## Exercise details:
Could you rewrite the data below from the line containing "札幌市内 (36, 1026)" down through the line containing "X6 Mの中古車 （16台ヒット） (72, 224)", swapping "千葉県" for "茨城県" and leaving every other character unchanged?

## Raw records:
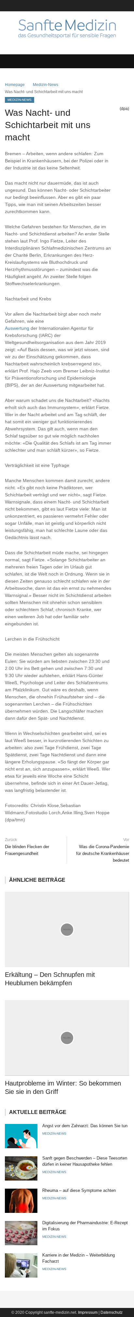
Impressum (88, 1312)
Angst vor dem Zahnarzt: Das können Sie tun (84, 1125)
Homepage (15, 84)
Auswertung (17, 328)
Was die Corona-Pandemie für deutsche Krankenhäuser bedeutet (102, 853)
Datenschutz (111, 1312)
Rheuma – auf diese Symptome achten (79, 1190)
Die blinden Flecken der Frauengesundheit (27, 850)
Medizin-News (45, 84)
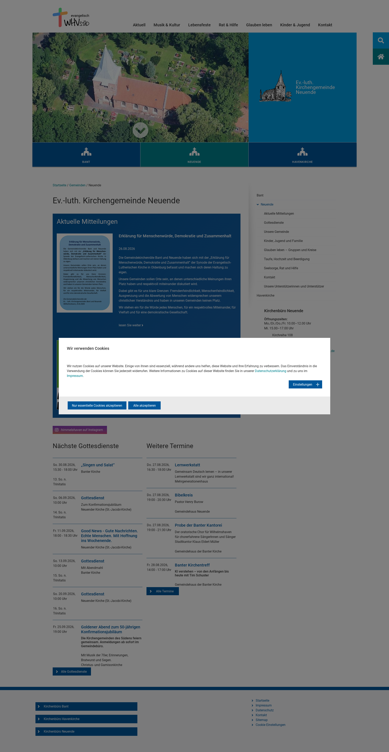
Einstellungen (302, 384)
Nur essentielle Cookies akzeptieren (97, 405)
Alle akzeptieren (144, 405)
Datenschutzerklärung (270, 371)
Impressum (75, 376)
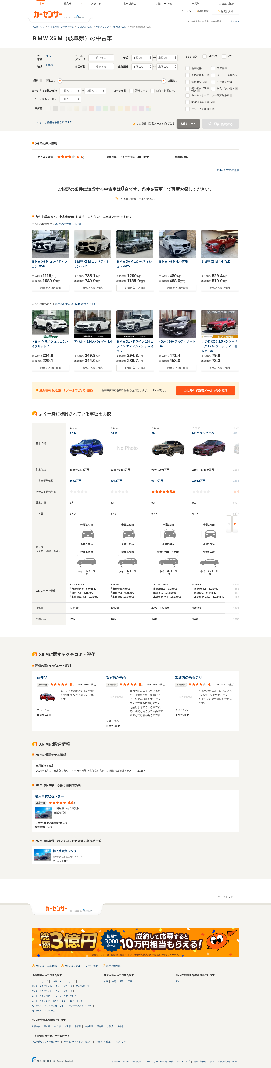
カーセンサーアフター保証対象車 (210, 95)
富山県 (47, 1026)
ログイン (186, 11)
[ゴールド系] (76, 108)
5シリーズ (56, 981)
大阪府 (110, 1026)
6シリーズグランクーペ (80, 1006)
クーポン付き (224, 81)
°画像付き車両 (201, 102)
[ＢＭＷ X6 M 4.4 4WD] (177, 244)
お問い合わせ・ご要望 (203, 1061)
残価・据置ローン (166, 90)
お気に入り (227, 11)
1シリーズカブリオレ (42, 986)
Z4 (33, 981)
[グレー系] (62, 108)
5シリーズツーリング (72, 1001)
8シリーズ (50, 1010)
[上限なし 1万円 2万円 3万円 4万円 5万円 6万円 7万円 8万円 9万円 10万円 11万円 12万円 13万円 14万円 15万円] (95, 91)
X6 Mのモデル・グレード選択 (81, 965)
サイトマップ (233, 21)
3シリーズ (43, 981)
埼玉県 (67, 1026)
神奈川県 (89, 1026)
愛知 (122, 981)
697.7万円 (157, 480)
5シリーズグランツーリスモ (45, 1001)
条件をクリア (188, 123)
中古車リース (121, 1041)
==
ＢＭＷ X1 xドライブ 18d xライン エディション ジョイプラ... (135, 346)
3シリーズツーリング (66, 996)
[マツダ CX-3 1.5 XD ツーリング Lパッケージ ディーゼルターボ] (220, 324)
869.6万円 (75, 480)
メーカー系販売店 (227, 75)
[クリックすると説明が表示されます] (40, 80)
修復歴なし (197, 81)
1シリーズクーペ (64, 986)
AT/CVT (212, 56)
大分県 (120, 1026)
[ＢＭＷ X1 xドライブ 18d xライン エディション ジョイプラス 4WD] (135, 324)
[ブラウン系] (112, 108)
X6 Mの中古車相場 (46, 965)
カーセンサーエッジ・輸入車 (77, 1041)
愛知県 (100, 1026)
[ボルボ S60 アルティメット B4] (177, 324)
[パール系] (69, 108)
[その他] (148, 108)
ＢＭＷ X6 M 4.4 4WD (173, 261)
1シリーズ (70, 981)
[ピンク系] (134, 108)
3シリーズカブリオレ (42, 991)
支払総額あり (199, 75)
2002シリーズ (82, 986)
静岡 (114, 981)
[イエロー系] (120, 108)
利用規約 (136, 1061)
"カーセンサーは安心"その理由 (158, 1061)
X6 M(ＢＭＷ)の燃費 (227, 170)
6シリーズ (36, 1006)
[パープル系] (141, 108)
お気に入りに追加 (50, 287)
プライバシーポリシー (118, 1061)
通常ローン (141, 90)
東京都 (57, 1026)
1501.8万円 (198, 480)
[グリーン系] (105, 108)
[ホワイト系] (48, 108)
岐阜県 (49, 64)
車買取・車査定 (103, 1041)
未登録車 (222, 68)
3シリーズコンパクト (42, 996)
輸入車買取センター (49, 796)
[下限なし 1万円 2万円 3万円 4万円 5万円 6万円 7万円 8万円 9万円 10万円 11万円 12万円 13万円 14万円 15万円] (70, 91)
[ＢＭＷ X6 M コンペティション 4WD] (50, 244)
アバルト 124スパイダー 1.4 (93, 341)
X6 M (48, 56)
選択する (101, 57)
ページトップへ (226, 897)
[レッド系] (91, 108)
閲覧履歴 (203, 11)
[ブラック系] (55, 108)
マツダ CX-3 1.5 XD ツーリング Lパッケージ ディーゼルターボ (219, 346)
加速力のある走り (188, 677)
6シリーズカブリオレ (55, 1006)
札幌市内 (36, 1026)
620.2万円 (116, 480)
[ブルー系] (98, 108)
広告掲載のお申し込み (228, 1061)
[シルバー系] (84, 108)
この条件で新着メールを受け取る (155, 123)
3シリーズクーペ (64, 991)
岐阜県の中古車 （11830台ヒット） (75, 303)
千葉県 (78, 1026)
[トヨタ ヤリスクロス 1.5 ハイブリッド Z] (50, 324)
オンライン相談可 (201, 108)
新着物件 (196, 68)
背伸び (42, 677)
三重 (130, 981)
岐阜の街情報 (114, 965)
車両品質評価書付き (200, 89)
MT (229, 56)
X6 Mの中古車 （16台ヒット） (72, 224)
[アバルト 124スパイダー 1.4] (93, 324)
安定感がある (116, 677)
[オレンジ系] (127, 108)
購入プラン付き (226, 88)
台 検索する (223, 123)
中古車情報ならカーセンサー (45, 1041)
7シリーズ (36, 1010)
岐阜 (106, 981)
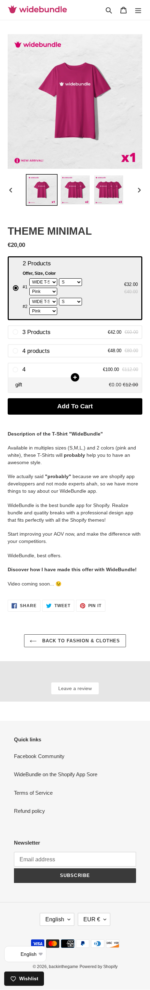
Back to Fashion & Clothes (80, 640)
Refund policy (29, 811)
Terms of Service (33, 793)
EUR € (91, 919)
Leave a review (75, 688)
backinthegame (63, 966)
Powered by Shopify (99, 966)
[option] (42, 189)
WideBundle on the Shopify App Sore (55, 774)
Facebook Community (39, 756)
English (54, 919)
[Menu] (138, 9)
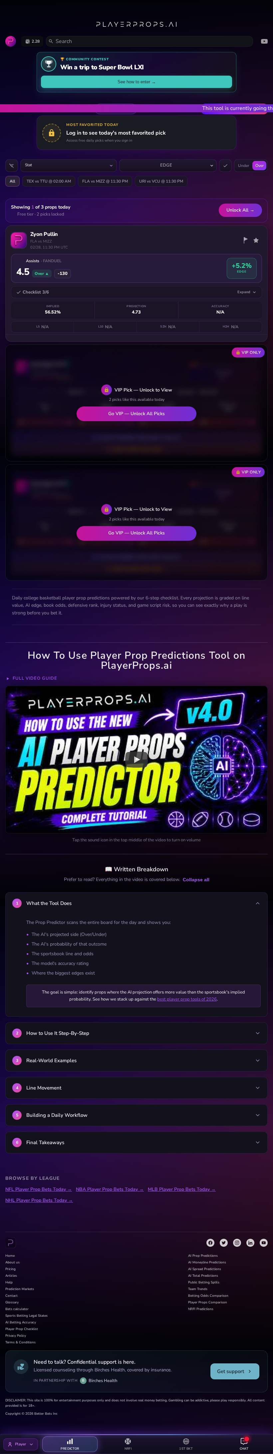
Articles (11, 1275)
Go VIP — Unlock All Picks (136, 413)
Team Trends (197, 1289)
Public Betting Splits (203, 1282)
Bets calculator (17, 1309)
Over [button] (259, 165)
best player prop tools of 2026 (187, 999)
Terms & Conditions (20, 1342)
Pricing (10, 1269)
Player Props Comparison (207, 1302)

## Right answer:
札幌市内 (36, 1026)
620.2万円 (116, 480)
[ブルー系] (98, 108)
広告掲載のお申し込み (228, 1061)
[シルバー系] (84, 108)
この条件で新着メールを受け取る (155, 123)
3シリーズクーペ (64, 991)
岐阜県の中古車 （11830台ヒット） (75, 303)
茨城県 (78, 1026)
[トヨタ ヤリスクロス 1.5 ハイブリッド Z] (50, 324)
オンライン相談可 (201, 108)
新着物件 (196, 68)
背伸び (42, 677)
三重 (130, 981)
岐阜の街情報 (114, 965)
車両品質評価書付き (200, 89)
MT (229, 56)
X6 Mの中古車 （16台ヒット） (72, 224)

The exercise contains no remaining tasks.